The game restarted, No 3 (Adam Harper) for the Dominoes bust a gut and worked himself room to shoot - the execution was shabby.  The Blues now began to dominate matters and forced their opponents to take on the role of hungry shithawks and feed on scraps.  Blue-tinted corners were plentiful, the quality kiss of any true assassin lacking.  No 8 (Jamie Roe) kept his sides energy high, he dinked around, fed a ball that was touched on to the ever-willing Chappell who once more belted over the crossbar.  The push for the second strike continued, No 11 (Joseph O' Brien) worked in, let loose a delicious curler from range that needed a tip over.  The corner came, the keeper rose and fumbled, No 4 (David Brown) collected for the predatory pack, kept his cool and slotted home to double the lead.  Before the break the boys in blue advanced, a cracking cross was deflected behind with the visiting No 5 (Emmanuel Uwimana) lucky not to have turned it into his own net.  Soon after Chappell laid one on a plate in the box for Roe to bury.  The alert player side-footed, the ball was somehow blocked - time for a brew methinks.

A cuppa and a bit of cake went down well, the warm weather was mighty grand - tis no bad way to spend a Saturday afternoon.

The second period began with the home lads in command.  O' Brien received the ball after a neat flick from No 9 (Daniel Burgess) with the resultant cross put in early and causing the keeper to fumble.  A corner was the outcome, no success was borne but the stranglehold remained.  Two shots quickly ensued, Burgess had his blocked, Hendley swung and put the globe wide - the key here was surely time and patience.  The Dominoes offered little in return, a wasted corner and nothing more.  Maine Road gained possession and control yet again, they were given the luxury of having time to pass and probe around the box before the ball went out wide, Hendley stroked one in and No 15 (Thomas Keyworth) nutted home at the far post with relative ease - it was just far too easy.  Stone eventually had some joy and had a terse period of good interplay that ignited ambition - it was a shame to see an offside rule dampen the squib.
========================
WORK INSTRUCTIONS
In the match report, which player slotted home to double the lead?
========================
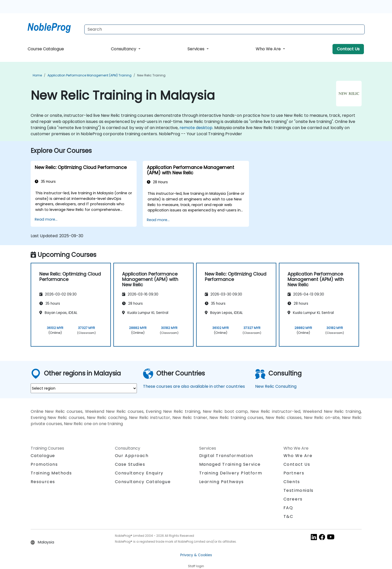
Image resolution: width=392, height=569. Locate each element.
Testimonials (299, 490)
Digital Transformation (226, 456)
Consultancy (124, 49)
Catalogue (43, 456)
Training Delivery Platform (231, 473)
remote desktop (196, 128)
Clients (292, 482)
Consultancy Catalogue (143, 482)
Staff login (196, 566)
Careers (293, 499)
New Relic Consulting (276, 386)
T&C (288, 516)
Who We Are (269, 49)
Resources (43, 482)
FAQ (288, 508)
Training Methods (51, 473)
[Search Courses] (224, 29)
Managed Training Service (230, 464)
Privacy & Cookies (196, 555)
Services (196, 49)
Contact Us (348, 49)
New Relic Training (151, 75)
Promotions (44, 464)
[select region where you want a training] (84, 388)
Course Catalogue (46, 49)
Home (37, 75)
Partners (294, 473)
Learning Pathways (221, 482)
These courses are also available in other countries (194, 386)
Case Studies (130, 464)
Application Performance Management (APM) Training (89, 75)
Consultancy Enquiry (139, 473)
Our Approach (132, 456)
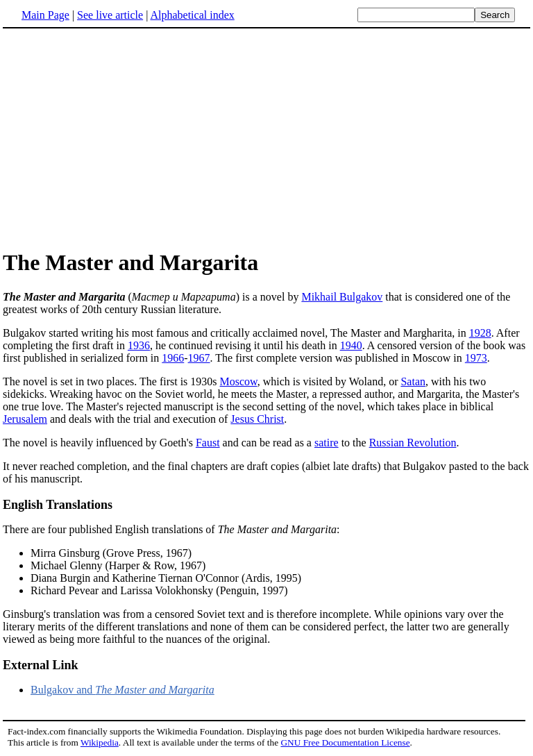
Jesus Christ (257, 419)
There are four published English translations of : (171, 529)
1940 (351, 345)
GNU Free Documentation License (345, 742)
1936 (139, 345)
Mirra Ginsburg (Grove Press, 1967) (111, 553)
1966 (173, 358)
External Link (40, 665)
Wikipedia (99, 742)
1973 (476, 358)
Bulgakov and (122, 689)
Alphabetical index (192, 15)
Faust (208, 442)
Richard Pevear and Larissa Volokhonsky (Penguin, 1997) (159, 590)
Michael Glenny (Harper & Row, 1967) (118, 565)
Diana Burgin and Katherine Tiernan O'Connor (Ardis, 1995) (166, 578)
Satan (413, 381)
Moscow (239, 381)
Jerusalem (25, 419)
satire (326, 442)
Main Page (45, 15)
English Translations (58, 505)
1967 (199, 358)
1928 (480, 333)
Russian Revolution (413, 442)
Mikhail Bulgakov (341, 296)
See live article (110, 15)
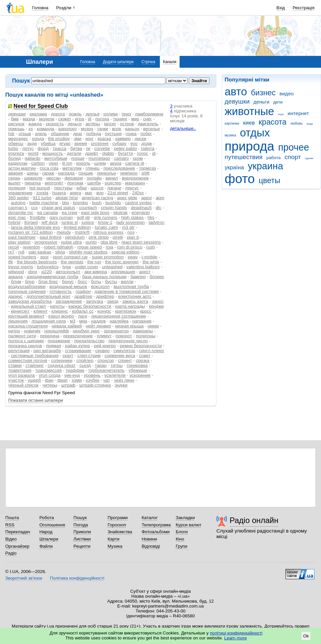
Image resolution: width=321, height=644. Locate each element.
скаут (68, 355)
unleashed (112, 267)
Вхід (281, 8)
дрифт (92, 153)
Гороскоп (117, 525)
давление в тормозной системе (127, 291)
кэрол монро (61, 316)
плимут (104, 336)
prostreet (100, 143)
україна (234, 167)
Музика (115, 546)
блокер (157, 276)
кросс (146, 311)
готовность (61, 291)
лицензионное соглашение (118, 316)
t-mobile (150, 257)
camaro (121, 158)
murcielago (99, 158)
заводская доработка (30, 301)
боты (96, 281)
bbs (66, 203)
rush (151, 247)
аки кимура (95, 272)
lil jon (67, 163)
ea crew (69, 212)
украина (265, 166)
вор (100, 193)
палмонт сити (22, 336)
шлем (100, 163)
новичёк (32, 331)
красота (272, 122)
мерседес (18, 138)
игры (281, 114)
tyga (66, 267)
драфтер (83, 296)
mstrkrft (82, 232)
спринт (125, 360)
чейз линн (124, 380)
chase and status (59, 207)
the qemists (72, 262)
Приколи (82, 532)
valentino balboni (143, 267)
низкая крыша (129, 326)
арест (145, 272)
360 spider (18, 198)
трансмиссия (48, 370)
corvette (102, 148)
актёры (93, 124)
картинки (232, 123)
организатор (116, 331)
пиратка (33, 183)
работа (273, 157)
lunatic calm (106, 227)
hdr (11, 133)
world (33, 153)
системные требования (35, 355)
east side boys (95, 212)
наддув (98, 321)
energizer (141, 212)
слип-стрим (89, 355)
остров (127, 124)
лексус (132, 188)
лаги (83, 316)
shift (145, 173)
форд (43, 148)
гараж (48, 173)
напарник (142, 321)
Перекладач (17, 532)
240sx (138, 193)
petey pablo (125, 148)
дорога (58, 114)
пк (88, 148)
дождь (75, 114)
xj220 (46, 272)
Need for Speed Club (40, 106)
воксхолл (100, 286)
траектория (20, 370)
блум (16, 281)
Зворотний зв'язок (24, 578)
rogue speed (89, 247)
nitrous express (108, 232)
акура (115, 163)
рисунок (16, 124)
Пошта (12, 517)
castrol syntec (138, 203)
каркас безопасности (90, 306)
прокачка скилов (25, 346)
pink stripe (98, 237)
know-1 (105, 222)
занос (158, 301)
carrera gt (135, 163)
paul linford (51, 237)
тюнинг (120, 119)
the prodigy (59, 138)
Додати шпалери (118, 62)
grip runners (106, 217)
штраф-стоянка (95, 385)
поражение (59, 341)
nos (131, 232)
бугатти (126, 153)
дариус (15, 296)
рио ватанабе (47, 350)
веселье (151, 129)
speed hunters (22, 257)
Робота (47, 517)
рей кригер (105, 346)
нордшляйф (57, 331)
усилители (115, 375)
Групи (181, 546)
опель (41, 133)
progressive (46, 242)
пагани (114, 188)
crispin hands (114, 207)
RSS (10, 525)
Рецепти (82, 546)
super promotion (108, 257)
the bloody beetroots (37, 262)
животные (249, 111)
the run (94, 262)
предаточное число (128, 341)
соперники (62, 360)
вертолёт (54, 183)
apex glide (127, 198)
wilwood (16, 272)
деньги (261, 102)
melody (63, 232)
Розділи (64, 8)
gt (154, 153)
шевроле (33, 178)
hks (151, 217)
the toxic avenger (122, 262)
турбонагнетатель (106, 370)
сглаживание (78, 350)
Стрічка (148, 62)
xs (30, 129)
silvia (60, 252)
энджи (121, 385)
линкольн (106, 173)
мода (309, 124)
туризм (309, 158)
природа (249, 146)
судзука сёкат (62, 365)
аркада (15, 276)
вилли (127, 281)
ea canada (47, 212)
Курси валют (188, 525)
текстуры (63, 188)
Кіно (180, 539)
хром (137, 158)
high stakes (133, 217)
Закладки (185, 517)
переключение (78, 336)
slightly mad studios (88, 252)
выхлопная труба (131, 286)
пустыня (113, 133)
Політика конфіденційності (77, 578)
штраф (68, 385)
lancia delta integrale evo (35, 227)
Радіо (11, 553)
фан (49, 380)
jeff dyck (50, 222)
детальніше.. (183, 128)
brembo (81, 203)
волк (117, 129)
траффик (75, 370)
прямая (54, 346)
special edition (125, 252)
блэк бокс (48, 281)
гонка (131, 133)
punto (91, 242)
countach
========================
SOLUTION TO THIS TASK
No 4, David Brown, after the keeper fumbled a corner.